Accountants and their business clients have been urged to review their contractual terms to ensure they are across the expansion of the taxable payments reporting system (TPRS) regime, which goes beyond the scope of the cleaning and courier industries.
‘Wide range’ of businesses clients captured by new TPRS regime
Last month, the Treasury Laws Amendment (Black Economy Taskforce No.1) Bill 2018 secured passage in the Senate, extending the TPRS regime to the cleaning and courier industries, with a retrospective start date of 1 July 2018.
The ATO has now set out guidelines for each industry, with the first taxable payments annual report (TPAR) due 28 August 2019.
Despite the law aimed primarily at business providing cleaning and courier services at face value, the TPRS covers a wide range of businesses that include such services as an addition to their primary service, with ATO deputy commissioner Deborah Jenkins calling for businesses to get across the change.
“This new law isn’t limited to cleaners and couriers. Any [small business] that contracts a cleaning/courier service (e.g. event managers or restaurants) could be affected,” she said.
Speaking to Accountants Daily, Pitcher Partners partner Craig Whatman said a wide range of businesses might be affected if they had paid contractors for cleaning or courier services in the financial year, and if the receipts from those services represent more than 10 per cent of the business’ total projected GST turnover.
“The ATO’s draft law companion ruling considers the rules in relation to restaurants using delivery services, florists supplying bouquets online, retailers who have goods sent to customer homes through a distribution service, gardeners and even event organisers who might get a venue cleaned as part of their service,” said Mr Whatman.
“There are a few things you need to assess, including whether the service is integral to the supply of your goods and services, and that can come down to a technical argument about whether you as a florist, for example, make one supply of flowers or two supplies — flowers and then delivery.
“Then it is about looking whether your fees for those services make up more than 10 per cent of your total GST turnover, which is possible,” he added.
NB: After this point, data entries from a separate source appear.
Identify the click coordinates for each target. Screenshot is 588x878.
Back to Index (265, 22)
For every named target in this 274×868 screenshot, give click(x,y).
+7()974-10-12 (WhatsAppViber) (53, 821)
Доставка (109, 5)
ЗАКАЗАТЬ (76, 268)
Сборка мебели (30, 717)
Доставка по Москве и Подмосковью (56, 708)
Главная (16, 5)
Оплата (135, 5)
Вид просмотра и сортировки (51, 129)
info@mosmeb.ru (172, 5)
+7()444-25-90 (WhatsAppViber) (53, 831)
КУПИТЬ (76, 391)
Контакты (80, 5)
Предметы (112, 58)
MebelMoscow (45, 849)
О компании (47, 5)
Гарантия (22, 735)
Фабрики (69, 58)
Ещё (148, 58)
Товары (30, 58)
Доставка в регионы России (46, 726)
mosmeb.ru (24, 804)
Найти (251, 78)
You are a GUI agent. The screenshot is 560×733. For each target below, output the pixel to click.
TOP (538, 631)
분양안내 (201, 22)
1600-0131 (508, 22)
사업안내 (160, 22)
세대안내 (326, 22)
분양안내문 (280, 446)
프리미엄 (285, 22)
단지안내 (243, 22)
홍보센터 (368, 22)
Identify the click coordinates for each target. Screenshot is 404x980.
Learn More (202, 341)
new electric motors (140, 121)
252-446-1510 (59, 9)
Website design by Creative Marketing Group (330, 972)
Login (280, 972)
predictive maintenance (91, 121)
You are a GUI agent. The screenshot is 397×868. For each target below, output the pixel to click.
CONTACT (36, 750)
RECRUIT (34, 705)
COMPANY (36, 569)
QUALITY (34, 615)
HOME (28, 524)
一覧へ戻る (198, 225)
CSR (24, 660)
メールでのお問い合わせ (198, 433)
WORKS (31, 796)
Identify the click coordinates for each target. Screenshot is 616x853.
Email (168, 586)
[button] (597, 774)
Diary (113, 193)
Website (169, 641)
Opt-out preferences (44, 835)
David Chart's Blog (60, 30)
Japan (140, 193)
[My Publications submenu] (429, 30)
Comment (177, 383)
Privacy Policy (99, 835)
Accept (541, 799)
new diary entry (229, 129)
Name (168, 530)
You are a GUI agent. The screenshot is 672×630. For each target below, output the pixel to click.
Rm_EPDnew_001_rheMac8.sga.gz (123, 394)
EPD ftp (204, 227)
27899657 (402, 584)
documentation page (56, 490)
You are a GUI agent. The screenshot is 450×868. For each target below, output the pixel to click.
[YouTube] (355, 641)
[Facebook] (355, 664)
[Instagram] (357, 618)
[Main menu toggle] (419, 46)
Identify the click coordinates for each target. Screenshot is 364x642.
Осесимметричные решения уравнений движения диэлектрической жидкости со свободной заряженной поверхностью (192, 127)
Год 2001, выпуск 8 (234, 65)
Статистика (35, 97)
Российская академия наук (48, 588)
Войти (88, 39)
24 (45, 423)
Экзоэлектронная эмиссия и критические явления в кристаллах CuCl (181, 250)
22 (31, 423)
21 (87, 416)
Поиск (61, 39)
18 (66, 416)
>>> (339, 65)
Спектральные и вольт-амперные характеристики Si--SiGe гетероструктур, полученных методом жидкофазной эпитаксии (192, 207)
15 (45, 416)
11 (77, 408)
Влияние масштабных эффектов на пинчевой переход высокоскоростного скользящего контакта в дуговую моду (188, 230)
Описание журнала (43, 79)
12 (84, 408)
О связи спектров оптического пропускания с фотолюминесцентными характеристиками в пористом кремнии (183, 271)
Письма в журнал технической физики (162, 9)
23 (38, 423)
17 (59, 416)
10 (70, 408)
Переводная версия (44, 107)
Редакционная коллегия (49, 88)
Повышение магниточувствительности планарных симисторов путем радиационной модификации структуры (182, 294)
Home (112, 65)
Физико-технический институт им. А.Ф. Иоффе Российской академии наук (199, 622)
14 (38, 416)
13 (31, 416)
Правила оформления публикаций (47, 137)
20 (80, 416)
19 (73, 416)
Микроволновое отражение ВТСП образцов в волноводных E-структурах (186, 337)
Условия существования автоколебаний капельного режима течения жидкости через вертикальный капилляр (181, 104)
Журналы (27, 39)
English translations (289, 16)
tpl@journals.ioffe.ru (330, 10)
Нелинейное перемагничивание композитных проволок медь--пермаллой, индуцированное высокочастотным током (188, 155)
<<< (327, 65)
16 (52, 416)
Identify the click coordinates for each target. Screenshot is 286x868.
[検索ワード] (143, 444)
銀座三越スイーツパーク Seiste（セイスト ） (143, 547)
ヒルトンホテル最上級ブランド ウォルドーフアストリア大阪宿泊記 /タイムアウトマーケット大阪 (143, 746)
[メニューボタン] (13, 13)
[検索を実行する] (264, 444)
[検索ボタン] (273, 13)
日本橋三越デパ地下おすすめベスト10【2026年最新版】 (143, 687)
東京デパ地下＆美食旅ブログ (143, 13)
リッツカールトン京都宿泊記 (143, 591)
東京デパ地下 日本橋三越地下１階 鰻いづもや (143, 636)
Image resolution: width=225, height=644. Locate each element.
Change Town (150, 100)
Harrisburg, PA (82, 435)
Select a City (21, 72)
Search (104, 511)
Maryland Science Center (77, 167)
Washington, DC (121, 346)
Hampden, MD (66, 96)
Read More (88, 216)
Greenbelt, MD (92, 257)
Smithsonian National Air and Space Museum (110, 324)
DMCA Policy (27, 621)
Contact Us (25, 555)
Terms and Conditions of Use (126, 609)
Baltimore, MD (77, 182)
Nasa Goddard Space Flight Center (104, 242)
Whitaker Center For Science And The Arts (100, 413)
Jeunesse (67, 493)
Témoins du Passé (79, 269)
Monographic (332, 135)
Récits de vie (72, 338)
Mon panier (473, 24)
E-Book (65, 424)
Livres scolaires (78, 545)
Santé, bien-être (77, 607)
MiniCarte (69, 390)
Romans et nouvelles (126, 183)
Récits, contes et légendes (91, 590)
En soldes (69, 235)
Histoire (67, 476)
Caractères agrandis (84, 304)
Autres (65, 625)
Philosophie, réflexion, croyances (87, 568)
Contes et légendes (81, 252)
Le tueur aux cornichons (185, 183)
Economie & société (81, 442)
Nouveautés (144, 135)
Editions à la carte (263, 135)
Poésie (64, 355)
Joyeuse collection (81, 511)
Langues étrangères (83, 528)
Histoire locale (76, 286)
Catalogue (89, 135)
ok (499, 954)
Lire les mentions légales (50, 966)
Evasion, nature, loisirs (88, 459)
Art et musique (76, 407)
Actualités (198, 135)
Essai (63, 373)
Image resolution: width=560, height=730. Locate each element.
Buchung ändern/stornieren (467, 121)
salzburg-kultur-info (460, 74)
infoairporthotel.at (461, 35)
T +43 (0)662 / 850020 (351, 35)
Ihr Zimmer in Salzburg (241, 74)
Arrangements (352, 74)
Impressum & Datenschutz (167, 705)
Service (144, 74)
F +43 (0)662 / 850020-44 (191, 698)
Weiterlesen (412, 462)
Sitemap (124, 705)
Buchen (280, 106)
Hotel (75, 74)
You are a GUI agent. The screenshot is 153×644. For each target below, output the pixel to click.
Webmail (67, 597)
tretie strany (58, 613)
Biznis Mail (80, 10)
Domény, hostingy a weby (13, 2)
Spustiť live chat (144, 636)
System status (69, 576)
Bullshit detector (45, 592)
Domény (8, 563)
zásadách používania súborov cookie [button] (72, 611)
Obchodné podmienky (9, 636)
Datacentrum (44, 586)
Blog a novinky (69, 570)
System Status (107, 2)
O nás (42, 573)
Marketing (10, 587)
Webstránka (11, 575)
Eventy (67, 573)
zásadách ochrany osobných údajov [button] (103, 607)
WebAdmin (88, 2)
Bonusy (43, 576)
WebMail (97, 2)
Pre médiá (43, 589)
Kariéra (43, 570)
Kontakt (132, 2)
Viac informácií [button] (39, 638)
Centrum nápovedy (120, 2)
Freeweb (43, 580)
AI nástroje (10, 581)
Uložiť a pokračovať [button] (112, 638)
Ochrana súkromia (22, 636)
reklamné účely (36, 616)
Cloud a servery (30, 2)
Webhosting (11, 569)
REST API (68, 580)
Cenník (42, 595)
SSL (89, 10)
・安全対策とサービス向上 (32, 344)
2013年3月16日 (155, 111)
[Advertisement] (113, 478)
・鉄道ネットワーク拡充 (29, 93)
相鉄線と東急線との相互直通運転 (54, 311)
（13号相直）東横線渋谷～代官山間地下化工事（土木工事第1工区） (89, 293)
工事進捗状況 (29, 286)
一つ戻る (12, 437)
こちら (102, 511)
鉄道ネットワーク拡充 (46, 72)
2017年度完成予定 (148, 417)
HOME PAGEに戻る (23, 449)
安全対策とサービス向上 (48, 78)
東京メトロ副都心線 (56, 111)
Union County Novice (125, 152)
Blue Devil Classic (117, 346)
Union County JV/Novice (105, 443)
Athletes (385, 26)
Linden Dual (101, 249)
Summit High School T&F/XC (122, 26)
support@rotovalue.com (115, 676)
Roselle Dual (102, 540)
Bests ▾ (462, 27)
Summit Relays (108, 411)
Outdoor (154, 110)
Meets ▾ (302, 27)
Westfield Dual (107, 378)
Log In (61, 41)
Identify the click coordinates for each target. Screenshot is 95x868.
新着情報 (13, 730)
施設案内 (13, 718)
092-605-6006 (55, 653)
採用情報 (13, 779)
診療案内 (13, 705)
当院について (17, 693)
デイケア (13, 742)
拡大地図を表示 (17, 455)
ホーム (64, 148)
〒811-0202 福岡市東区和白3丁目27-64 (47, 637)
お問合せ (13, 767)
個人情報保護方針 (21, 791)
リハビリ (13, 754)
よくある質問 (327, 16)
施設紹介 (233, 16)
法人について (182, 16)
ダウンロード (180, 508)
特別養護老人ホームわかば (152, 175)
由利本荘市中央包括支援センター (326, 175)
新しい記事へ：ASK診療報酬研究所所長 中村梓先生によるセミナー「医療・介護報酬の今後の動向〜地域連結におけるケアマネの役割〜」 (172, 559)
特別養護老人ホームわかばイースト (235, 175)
“The key for a business is to understand exactly their contractual terms with their customers, whether these services are integral or ancillary to their business, and exactly what proportion of their income is from these services, so they can calculate their annual amounts.”
Further, Mr Whatman believes that while the ATO was using a crackdown on couriers and cleaners to make inroads into the black economy, there was reason to suspect the range of contracted services could be expanded — and with that the number of businesses who may need to report payments.
“This is clearly a strong data-matching operation being undertaken by the ATO allowing it to compare information included in the taxable payments reports with lodgements for income tax and GST purposes,” he said.
“It becomes a very easy way for the ATO to hone in on underreporting of obligations and we understand there are teams of people doing data matching and launching investigations in this area.
“The taxable payment reports are a tool that works in terms of identifying black economy transactions, so it would make sense going forwards that the government might think about extending it to other industries.”